T-PLL cells show basal STAT5B phosphorylation, regardless of their JAK/STAT mutation status. (A) Elevated basal STAT5B phosphorylation levels of T-PLL cells. Controls: CD3⁺ pan T-cells isolated from healthy individuals. ‘Loss of neg. reg.’: key regulators which negatively affect STAT5B activation (namely DUSP4, CD45, TCPTP, SHP1, SOCS1, SOCS3, and HDAC; see (D) for case-wise depiction) were considered based on available literature and based on data of their copy number alterations (CNA) in T-PLL. (B) Distribution of genomic lesions affecting any JAK or STAT gene and their regulators (n = 49 cases analyzed with WES/WGS and with SNP arrays). Inner pie chart: distribution of JAK/STAT mutations. Outer pie chart: Prevalence of genomic lesions of regulators activating JAK/STAT (either genomic losses of negative regulators or genomic gains of positive regulators).
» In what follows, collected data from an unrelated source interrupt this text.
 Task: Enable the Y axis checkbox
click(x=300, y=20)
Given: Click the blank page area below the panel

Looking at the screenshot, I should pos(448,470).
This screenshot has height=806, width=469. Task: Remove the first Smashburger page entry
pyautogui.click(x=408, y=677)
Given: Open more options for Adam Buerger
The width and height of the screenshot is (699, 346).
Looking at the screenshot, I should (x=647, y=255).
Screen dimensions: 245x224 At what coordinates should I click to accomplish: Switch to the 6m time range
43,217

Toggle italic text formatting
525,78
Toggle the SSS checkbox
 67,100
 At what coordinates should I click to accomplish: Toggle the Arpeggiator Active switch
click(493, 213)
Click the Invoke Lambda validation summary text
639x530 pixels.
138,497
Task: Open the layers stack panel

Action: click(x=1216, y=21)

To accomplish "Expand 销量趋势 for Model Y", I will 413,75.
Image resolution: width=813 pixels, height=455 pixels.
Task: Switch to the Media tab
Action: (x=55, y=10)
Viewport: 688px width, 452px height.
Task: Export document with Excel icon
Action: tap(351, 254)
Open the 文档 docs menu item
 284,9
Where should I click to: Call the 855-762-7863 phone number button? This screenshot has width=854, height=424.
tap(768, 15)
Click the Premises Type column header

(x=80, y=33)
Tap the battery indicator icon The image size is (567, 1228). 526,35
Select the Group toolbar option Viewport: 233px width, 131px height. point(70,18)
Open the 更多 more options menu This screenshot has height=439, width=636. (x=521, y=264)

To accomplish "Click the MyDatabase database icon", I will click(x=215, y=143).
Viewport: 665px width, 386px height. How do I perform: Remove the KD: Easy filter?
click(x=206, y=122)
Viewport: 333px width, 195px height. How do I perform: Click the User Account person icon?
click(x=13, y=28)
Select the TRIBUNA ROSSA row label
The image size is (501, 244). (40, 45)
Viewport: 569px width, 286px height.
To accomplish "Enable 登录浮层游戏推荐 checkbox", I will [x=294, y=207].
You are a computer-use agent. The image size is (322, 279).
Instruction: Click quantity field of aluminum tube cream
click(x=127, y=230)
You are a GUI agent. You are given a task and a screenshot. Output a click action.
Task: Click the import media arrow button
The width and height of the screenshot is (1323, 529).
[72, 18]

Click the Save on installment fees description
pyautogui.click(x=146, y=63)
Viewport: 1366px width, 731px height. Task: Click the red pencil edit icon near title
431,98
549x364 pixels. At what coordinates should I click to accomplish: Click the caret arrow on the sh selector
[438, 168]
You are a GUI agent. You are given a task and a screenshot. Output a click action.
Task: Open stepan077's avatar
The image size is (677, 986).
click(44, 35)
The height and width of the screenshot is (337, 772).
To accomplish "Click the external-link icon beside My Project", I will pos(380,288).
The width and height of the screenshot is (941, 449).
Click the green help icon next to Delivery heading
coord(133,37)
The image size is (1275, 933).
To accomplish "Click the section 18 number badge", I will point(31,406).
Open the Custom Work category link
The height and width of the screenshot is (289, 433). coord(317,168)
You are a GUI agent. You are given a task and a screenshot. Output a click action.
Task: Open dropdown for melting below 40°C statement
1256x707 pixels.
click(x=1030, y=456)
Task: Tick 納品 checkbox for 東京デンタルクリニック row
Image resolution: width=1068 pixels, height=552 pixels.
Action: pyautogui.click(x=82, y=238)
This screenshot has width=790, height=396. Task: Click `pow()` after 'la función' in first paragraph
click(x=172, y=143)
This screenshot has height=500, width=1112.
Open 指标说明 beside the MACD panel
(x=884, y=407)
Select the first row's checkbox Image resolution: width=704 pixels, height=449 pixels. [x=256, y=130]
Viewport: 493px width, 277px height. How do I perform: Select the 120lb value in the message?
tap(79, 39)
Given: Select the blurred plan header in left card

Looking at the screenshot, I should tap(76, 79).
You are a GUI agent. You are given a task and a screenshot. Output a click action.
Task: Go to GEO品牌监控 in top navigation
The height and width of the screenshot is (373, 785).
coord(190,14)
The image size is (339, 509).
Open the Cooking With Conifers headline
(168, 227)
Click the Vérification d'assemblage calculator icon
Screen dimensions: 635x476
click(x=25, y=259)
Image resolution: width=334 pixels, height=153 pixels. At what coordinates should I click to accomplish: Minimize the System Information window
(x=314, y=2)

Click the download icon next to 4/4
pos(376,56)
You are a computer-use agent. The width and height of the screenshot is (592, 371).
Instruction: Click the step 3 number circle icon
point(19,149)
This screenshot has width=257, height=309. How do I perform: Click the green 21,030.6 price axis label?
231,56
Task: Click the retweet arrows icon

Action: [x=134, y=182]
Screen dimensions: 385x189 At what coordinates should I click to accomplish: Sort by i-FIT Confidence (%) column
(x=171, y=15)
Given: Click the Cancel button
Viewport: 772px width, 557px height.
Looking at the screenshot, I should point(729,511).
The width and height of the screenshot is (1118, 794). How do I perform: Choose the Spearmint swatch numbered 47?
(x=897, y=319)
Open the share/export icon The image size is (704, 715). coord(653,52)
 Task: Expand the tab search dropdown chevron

An overall proportion of 89.8% of T-PLL cases carried a genomic lesion potentially explaining constitutive STAT5B activation (mutation or CNA of JAK/STAT regulator). (C) Prevalence of the five most common genomic lesions affecting negative regulators of the JAK/STAT pathway (n = 49 cases analyzed with WES/WGS and SNP array): T-PLL cases without any mutation in a JAK or STAT gene showed a higher prevalence of genomic losses of DUSP4, CD45, and HDAC9 as compared to JAK/STAT mutated cases. (D) Mapped genomic events involving JAK and STAT genes and their regulators (n = 49 cases analyzed with WES/WGS and SNP array). An overview of genomic lesions resulting in a suggested activation of the JAK/STAT pathway across all considered T-PLL cases is given in Figure S3.